Don Kinzler, Published July 15 2011
Hortiscope: Methods can help detect squash vine borersQ: What chemical can I use to prevent squash vine borer? At what stage of development is the chemical applied? Thanks! (email reference)
A: I have some information for you from my colleagues at the University of Minnesota Extension Service. Most management options are limited to control of the hatching larvae before they enter the plant. Once the larvae invade the stem, it is difficult to treat squash vine borers. Home gardeners can take a proactive stance against squash vine borers by monitoring for the presence of adult borers starting the last week of June. Monitoring tells you if and when squash vine borers are present. This information helps you determine what further management measures may be necessary.
There are two methods for detecting squash vine borer adults. The first is the actual observation of adult activity in the garden. These moths are conspicuous insects when flying and easy to detect. In addition, the adults make a very noticeable buzzing sound when flying that is easy to detect. You also can use yellow trap pans to detect squash vine borer adults. This can be any container, such as a pan, pail or bowl, that is yellow and filled with water. Because squash vine borer adults are attracted to yellow, they will fly to the container and be trapped when they fall into the water. Place the traps by late June and check the traps at least once a day.
When you notice squash vine borer adults in your traps, you know they are active and it is time to take further action. The action that entomologists Hahn and Burkness from the University of Minnesota recommend is physical exclusion with a floating row cover or the use of insecticides. They suggest using carbaryl or permethrin and following label directions. To view their publication, go to http://goo.gl/l8PNp.
Q: Can I plant hollyhocks in a tall, narrow clay planter? (email reference)
A: I’ve seen them growing under worse situations and looking stubbornly good.
Try it because you have nothing to lose.
Q: I have weigela bushes that came with the house I bought. A few are in a planting area that I did not trim this spring because most of what I read said not to prune. They had beautiful pink flowers in the spring, but they didn’t last long. Some of the leaves and branches are shriveling. This is the first season that I have had the plants. When I looked at the house last summer, I believe they had flowers on them.
I really don’t know what to do because I have no experience with this plant.

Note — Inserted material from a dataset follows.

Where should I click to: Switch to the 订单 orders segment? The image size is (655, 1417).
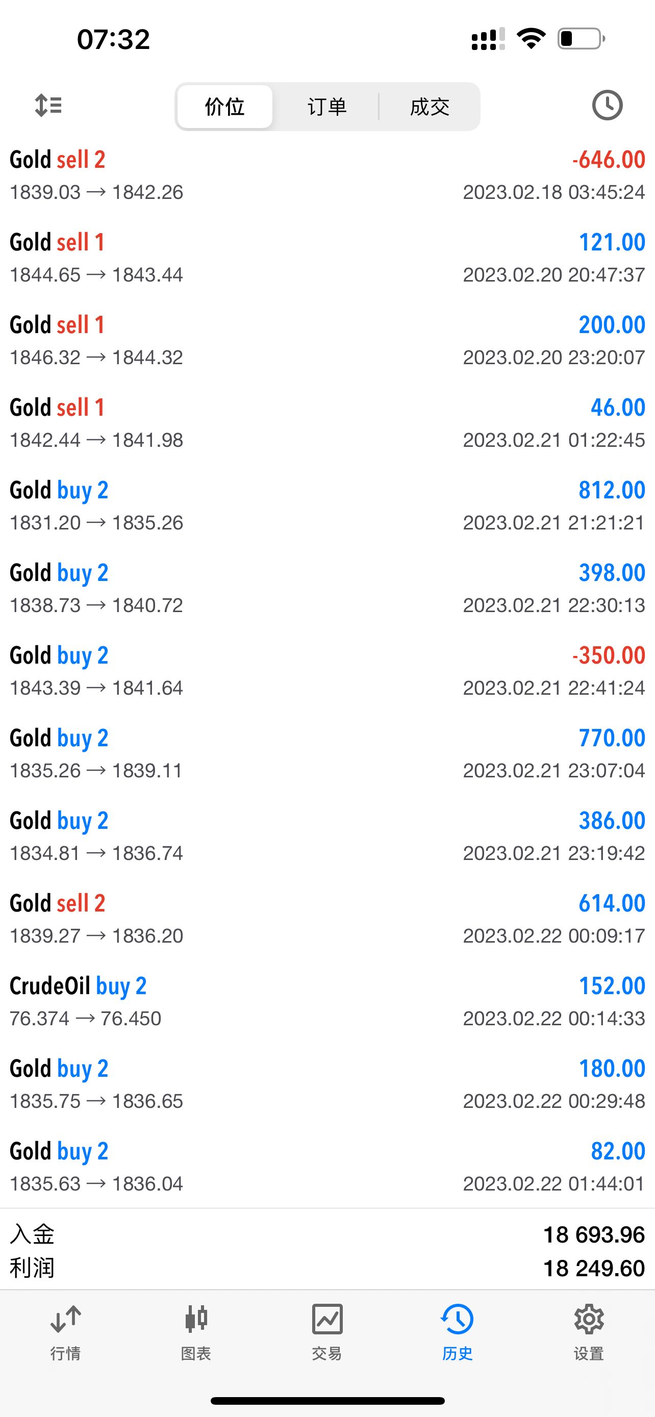click(327, 107)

Can you suggest something? We live in southern New Jersey. The plants get full sun all day and into the evening. I water the plants once a week. Thank you for your time. (email reference)
A: My best suggestion is to get in touch with the Extension Service in New Jersey. To do this, go to http://njaes.rutgers.edu/county and click on your county to find your contact. He or she will be able to direct you to a horticulturist at Rutgers University if the agent doesn’t have any answers.
Q: I have a lilac outside my porch that I transplanted from the main plant about nine years ago. The main plant belonged to my grandmother. I would like to get it to bloom. Last year, it had one beautiful bloom on it. The bush is somewhat shaded, but we are planning on cutting out all the trees around the area to give the plant more sun. I hate to move it because the location is where I wanted it to be.
I did get a sucker that I planted outside my kitchen window. This area gets a lot of sun. Should I prune it, and when is the best time to prune it if it hasn’t flowered? If I put coffee or tea grounds at the base of the plant, will that make it bloom? Is my 9-year-old lilac bush mature enough to bloom?
One website I read said that the maturity of the plant before it blooms has to be 7 to 14 years old. (email reference)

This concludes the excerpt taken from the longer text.